On one side we have Team Chicken. Researches suggest that the
protein essential for the formation of chicken eggs, OV-17 is only found
in chicken ovaries. Without it the chicken eggshell could not be formed.
So without a chicken, you technically cannot get a chicken egg.
But this all depends on the nature and definition of a chicken egg
in the first place. After all, is a chicken egg an egg laid by a chicken, or
one that simply contains a chicken? Obviously the OV-17 bearing
chicken had to come from somewhere. However, if an elephant laid an
egg from which a lion hatched, would it be an elephant egg or a lion
egg?
This leads to the other side of the story, Team Egg. During
reproduction two organisms pass along their genetic information in the
form of DNA but the replication of this DNA is never one hundred
percent accurate and often produces minor changes for the new
organism.

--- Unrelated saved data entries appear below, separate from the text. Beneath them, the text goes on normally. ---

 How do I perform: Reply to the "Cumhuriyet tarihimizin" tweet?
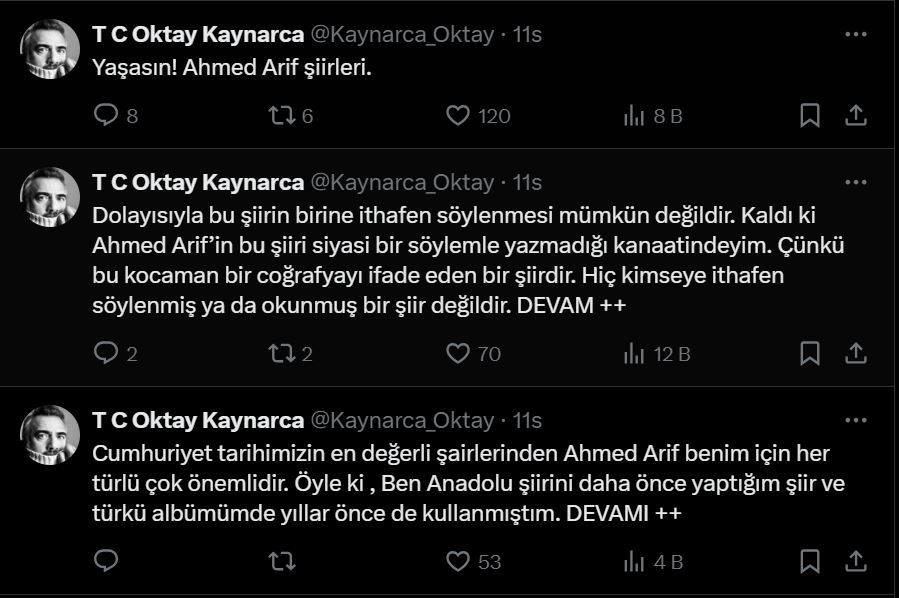tap(106, 561)
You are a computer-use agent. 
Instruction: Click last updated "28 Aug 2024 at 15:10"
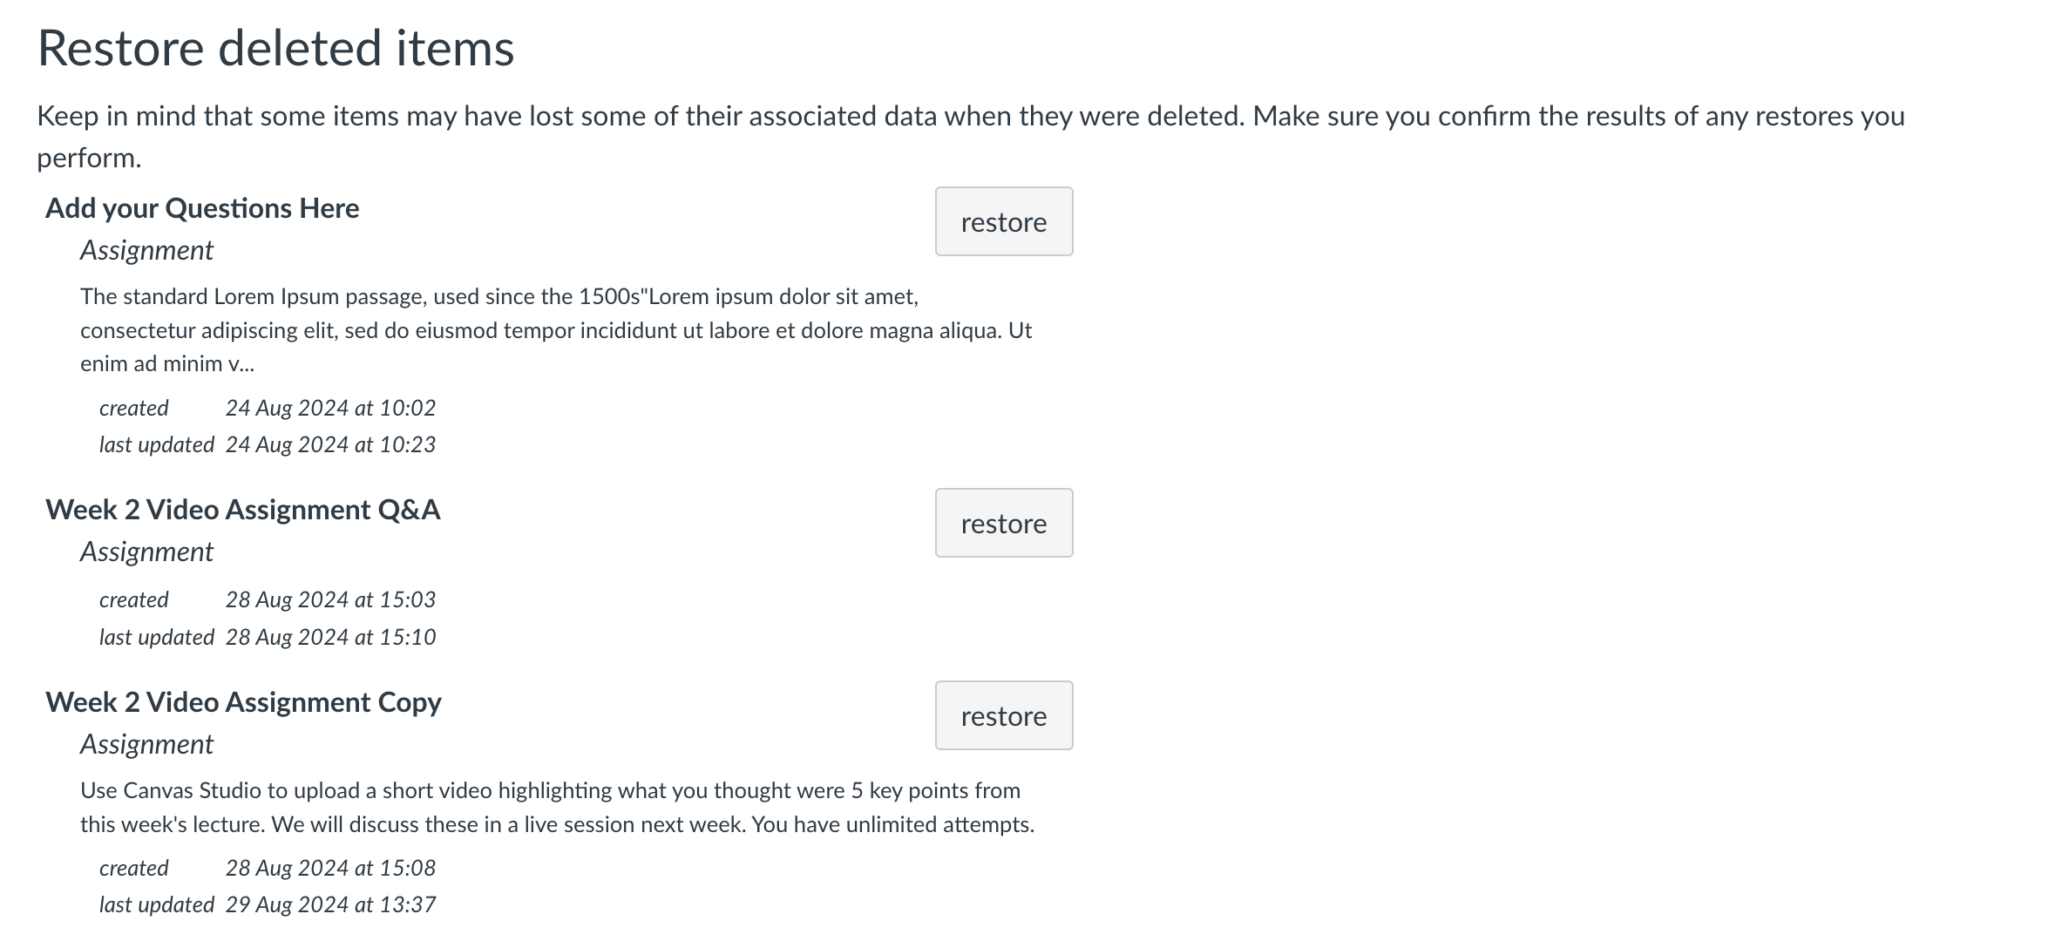(331, 636)
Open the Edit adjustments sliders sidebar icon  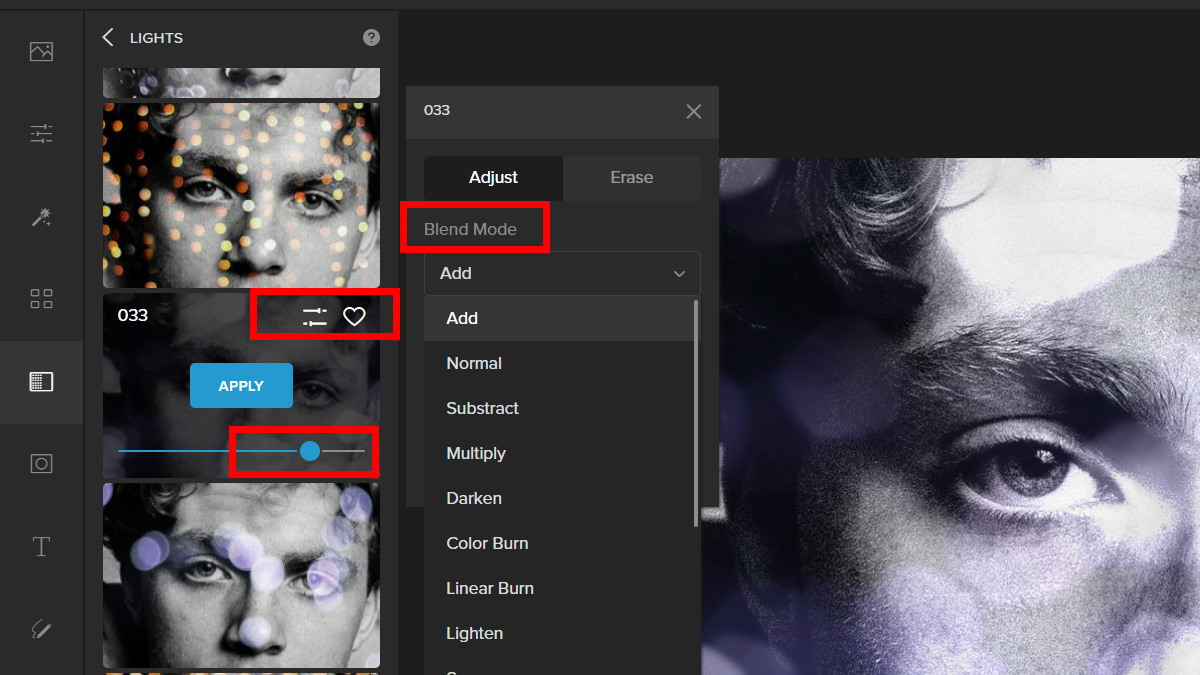click(41, 133)
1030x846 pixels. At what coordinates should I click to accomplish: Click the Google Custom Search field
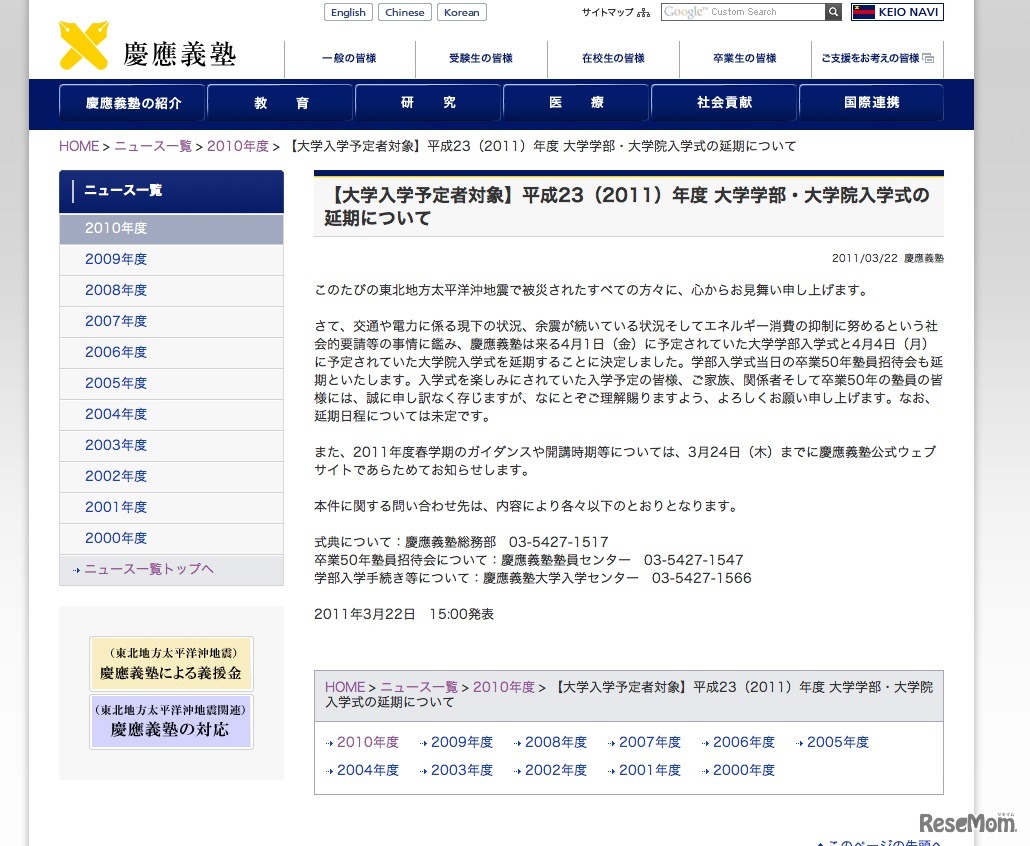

These small mutations in DNA over thousands of
generations create new species but these genetic mutations must
occur in the zygote or initial cell, so a creature very similar to a
chicken, which we would call a proto-chicken, would have mated with
another proto-chicken and because of a small genetic mutation created
the first chicken, which grew from an egg.
So the egg came first? Well, Team Chicken might argue that this
is a chicken growing from a proto-chicken egg. However, no one
mutation can really constitute a new species. The definition of every
species is based on the current diversity but things arent like this
millions of years ago. The process of evolution is so gradual that no

proto-species can give birth to a brand new species. Take wolves and
dogs for example. Dogs are descendants of wolves. As humans began
to interact with and domesticate wolves, there was no one single point
where a wolf gave birth to a dog.
So, where does this leaves us? We are left with two scenarios.
Some early egg laying species which we assume as proto-chickens laid
chicken eggs. In one of these eggs there was a mutation, causing a
slight change and thus creating the first chicken which then laid
chicken eggs. In this case the chicken technically came first. The other
scenario is a proto-chicken laid what we classify as an egg containing a
chicken -thus a chicken egg- which gave birth to a chicken. In this case
the egg came first.
And so, we were brought back to our previous question: what is a
chicken egg? It is quite a meaningless question to argue with, but at
the end of the day, there is one thing that all of us would agree on:
regardless of it was a chicken egg or a proto-chicken egg, the first true
chicken came from an egg and so, the egg came first.